Almost every salaried employee at some point uses a company laptop, a work phone, or gets to keep an old company device after an upgrade. Whether any of this counts as taxable income depends on a distinction the tax rules draw sharply: are you simply using the asset, or has it actually been given to you?
Rule 3(7)(vii) of the Income Tax Rules deals with the value of any benefit arising from the use of movable assets, other than laptops and computers, by an employee or their household members, belonging to the employer. Separately, Rule 3(7)(viii) deals with the situation where the employer transfers ownership of a movable asset to the employee. The tax treatment of these two situations is very different.

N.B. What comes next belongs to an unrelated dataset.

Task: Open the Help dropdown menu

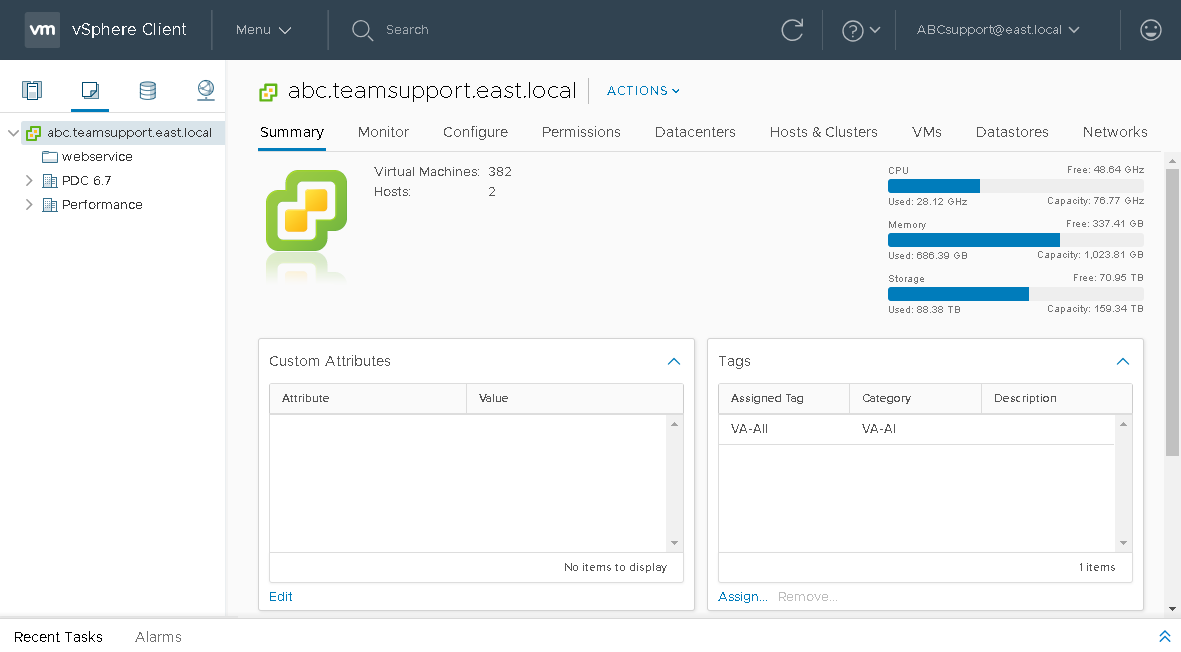Action: [858, 30]
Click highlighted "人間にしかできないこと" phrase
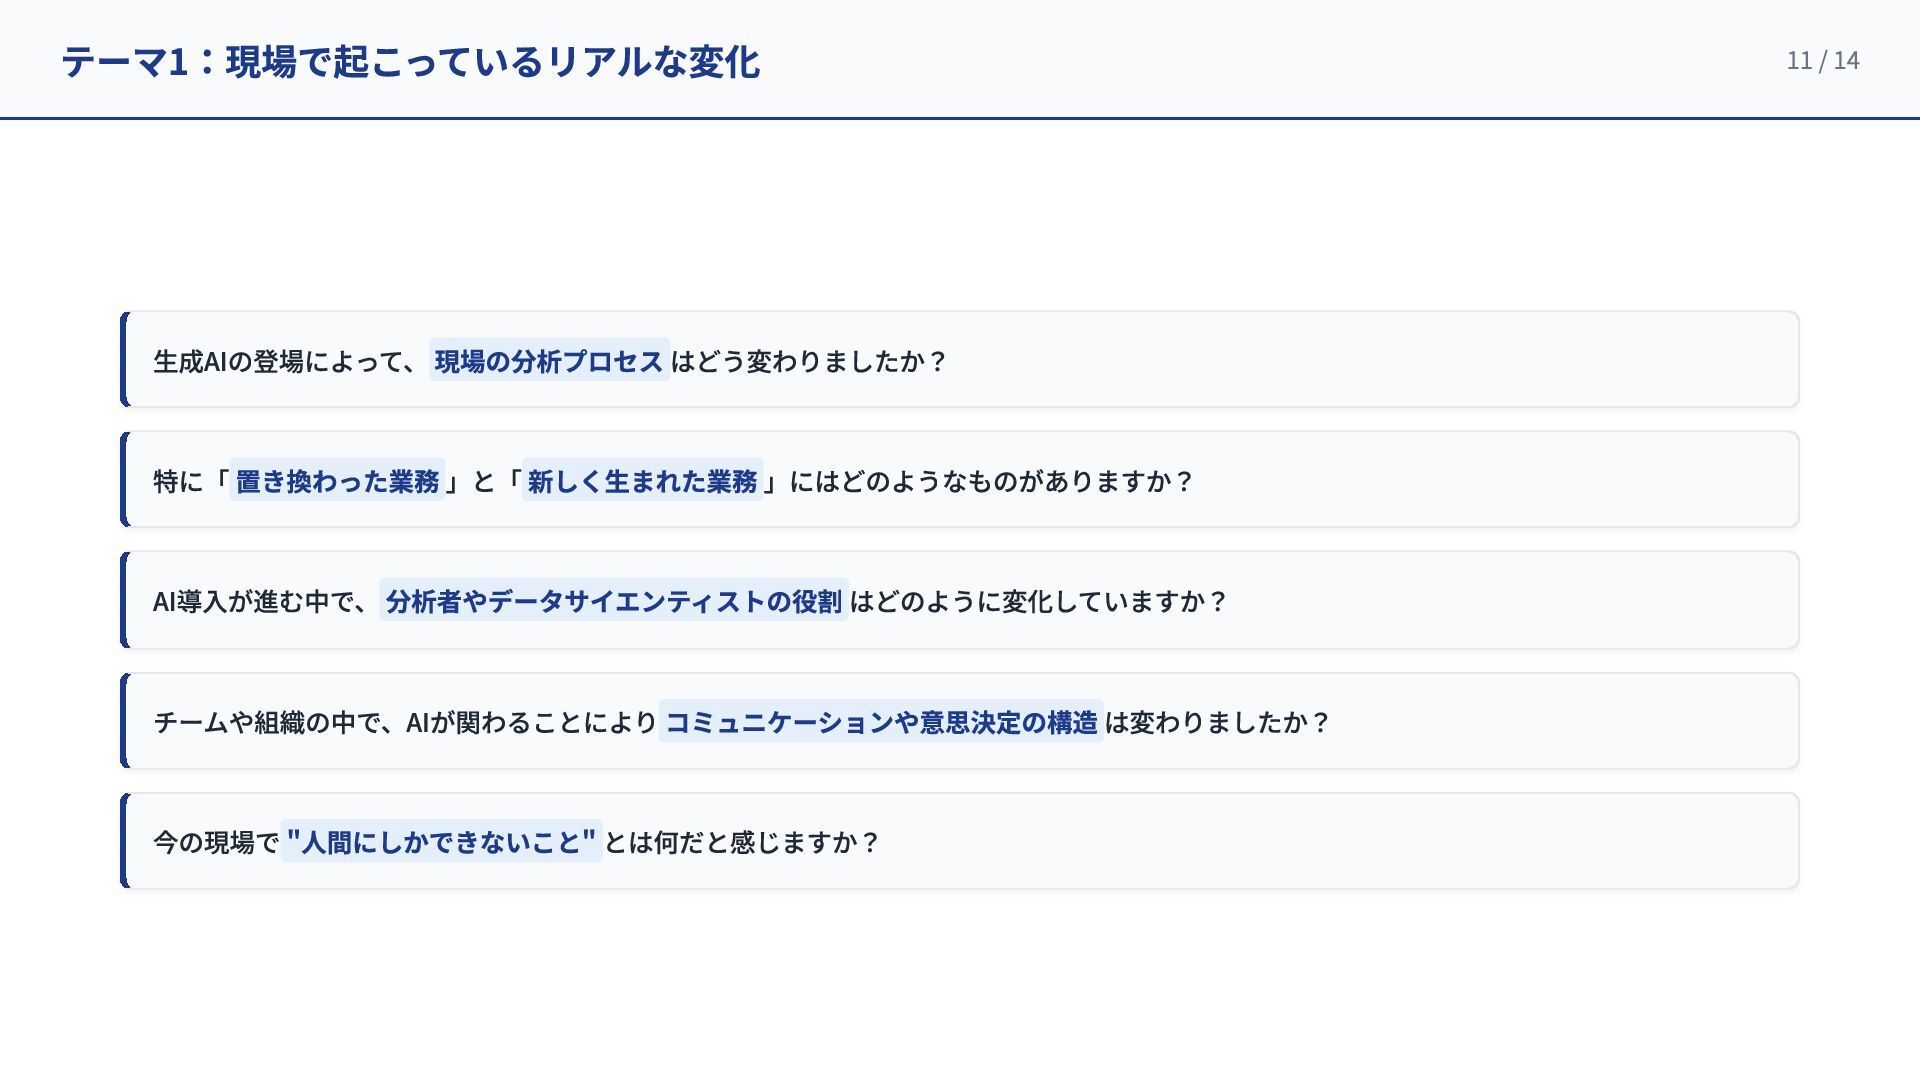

For other movable assets owned by the employer and merely made available for the employee's use, such as furniture, appliances, or other equipment (not laptops or computers, which are exempt as above), the taxable perquisite value is computed as 10% per annum of the actual cost of the asset to the employer (or the hire charges, if the employer has taken it on rent), reduced by any amount recovered from the employee.
When an employer actually transfers ownership of a movable asset to an employee, for example gifting an old laptop, mobile phone, or company car to the employee after a few years of use, this is treated as a taxable perquisite. The taxable value is the original cost of the asset to the employer, reduced by a notional depreciation for each completed year of use by the employer, minus any amount paid by the employee for the asset.
| Asset Type | Depreciation Method & Rate |
|---|---|
| Computers and electronic items | 50% per year, on a reducing balance (written down value) basis |
| Motor cars | 20% per year, on a reducing balance (written down value) basis |
| Any other asset (furniture, appliances, etc.) | 10% per year, on a straight-line basis |
Reimbursement of actual mobile phone and internet bills incurred for official purposes, supported by bills, is generally treated as a reimbursement of business expenditure and not a perquisite, provided the connection is in the employee's name but used substantially for work and the employer's policy treats it as a business expense reimbursement. Where an employer-owned phone is simply used by the employee (ownership not transferred), similar reasoning to the laptop exemption is often applied in practice for company-owned mobile devices used for work, though mobile phones are not as explicitly named in Rule 3(7)(vii) as laptops and computers are, so employers should apply this carefully.
If you are simply using company-owned equipment, including laptops and computers, you generally have nothing to worry about from a perquisite tax perspective. The tax question arises specifically when ownership changes hands, typically when older equipment is gifted to employees during a refresh cycle, and at that point the depreciated value (not the original purchase price) becomes the taxable amount.